Vt. state colleges offer choices for online, on-campus learning
CASTLETON, Vt. (WCAX) - Two more state colleges announced their plans for fall learning on Wednesday-- Castleton University and Vermont Technical College. Our Cat Viglienzoni brings you up to speed on how the system is grappling with the challenges of COVID-19.
The dorms at Castleton will be open this fall but the classrooms will be closed. All learning will happen remotely.
“It’s really about giving them the choice to make their own decision to best suit them. Also, in the event that the state issues another stay-at-home order, our courses are already online,” said James Lambert, the associate dean of advancement at Castleton University.
Castleton says making the choice to move classes fully online also allows teachers certainty to plan their courses, saying the logistics of a hybrid learning approach were challenging. We asked Lambert if they think students will want to pay to live on campus.
"We'll find that out soon," he said. "We don't know exactly what to expect other than we've heard from students who really like this sort of option and they want to be here. And we've heard from students who say, I'm not comfortable living in a dormitory setting."
Castleton wasn't the only state college announcing its plans Wednesday. Vermont Technical College said it's going to be using a hybrid approach, holding lectures remotely but bringing groups of students to live and learn on campus for a week or so at a time to get the hands-on experience they need.
"A lot will be similar, but it's going to be a different delivery than having students here on campus all semester long," said Patricia Moulton, the president of Vermont Technical College.
Moulton told me this low-residency approach is something they're looking at for the future even after the virus isn't a threat to engage more students.
"We think this is good prep for our long-term as Vermont Tech goes forward with our transformation planning," Moulton said.
Each state college can take its own approach this fall. At Northern Vermont University, students can combine in-person and online learning. On-campus housing is an option there, too. President Elaine Collins says students want to come back. But they'll be prepared to go home if the state closes campus.
"We have to be able to pivot and we are prepared to pivot. As a matter of fact, every student will be coming in with a personal evacuation plan so they have a plan if we have to pivot to fully remote," Collins said.
CCV has the most flexibility offering five different formats for its classes so students can tailor how much in-person and remote learning they want, as well as when classes start and how long they run. And being community college, they have no housing for students.

== The data ==
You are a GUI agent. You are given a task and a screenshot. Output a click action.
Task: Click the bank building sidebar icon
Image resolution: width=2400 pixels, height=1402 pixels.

== Exercise directions ==
Answer these from the news story on Vermont state colleges' fall plans:
1. What is James Lambert's title at Castleton University?
2. What will every student at Northern Vermont University be coming in with?
3. How many different formats does CCV offer for its classes?

== Response to this task ==
1. Associate dean of advancement
2. A personal evacuation plan
3. Five